Desafios do combate à obesidade infantil
Enviada em 27/07/2021
A descomunal ascenção dos índices de obesidade infantil, um fenômeno recente na história, está evidentemente ligado ao novo estilo de vida sedentário que somado com a abundância de recursos, consequências do desenvolvimento econômico e tecnológico proveniente da revolução industrial, resulta em um dos maiores problemas de saúde pública do mundo. Todavia a falta de informação perante a gravidade da situação é alarmante, devendo ser tratado com seriedade desde a infância.
Durante a vida escolar, a criança tem a educação física, um componente curricular obrigatório da Educação Básica, como um contato direto a diversos esportes e atividades físicas essênciais para a saúde. Entretanto, o devido cuidado com a alimentação é negligenciado pelo sistema de educação, cuja deficiência se alastra por toda a vida adulta. Um aprofundamento teório e pratico sobre metabolismo e nutrição significaria preparar jovens para lidar com um dos mais essências pilares de sua saúde e seus frutos iriam muito além do controle da gordura corporal, traduzindo em uma melhora da saúde geral e possivelmente controlando outros .
Tão importante quanto possuir a devida educação alimentar, é ter ciência da obesidade não como um estado de acomodação, mas como doença física e neurológica. Distúrbios alimentares possuiem muitas origens. Na infância, o bullying é uma causa comum que retroalimenta a condição da vítima, que ao recorrerem ao alimento por recompenças cerebrais pode desenvolver níveis de compulção alimentar. A partir do momento que a pessoa se encontra em um grau elevado de obesidade, muitas vezes antes de tratar da doença em si - que intrinsecamente já resulta em alterações neurolócias - é imprescendível a avaliação psicológica.

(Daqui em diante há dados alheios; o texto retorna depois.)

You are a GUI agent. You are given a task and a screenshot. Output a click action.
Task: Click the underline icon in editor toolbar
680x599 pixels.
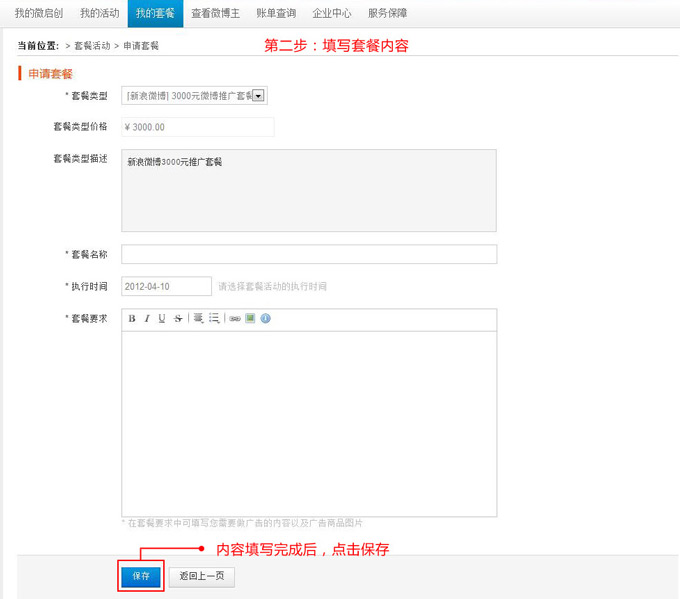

Destarte, se mostra necessário a criação de metodos para conter tamanha epidemia. Assim sendo, a escola possui papel essêncial como formadora de cidadãos, e o sistema de educação deve suprir a necessidade de informação a respeito de nutrição e suas patologias, criando ou fundindo tal ensino como matéria curricular e promovendo palestras com profissionais da área. Assim como oferecer melhor suporte psicológico e trabalhando os estigmas relacionados aos quadros de sobre-peso entre crianças e adolescentes.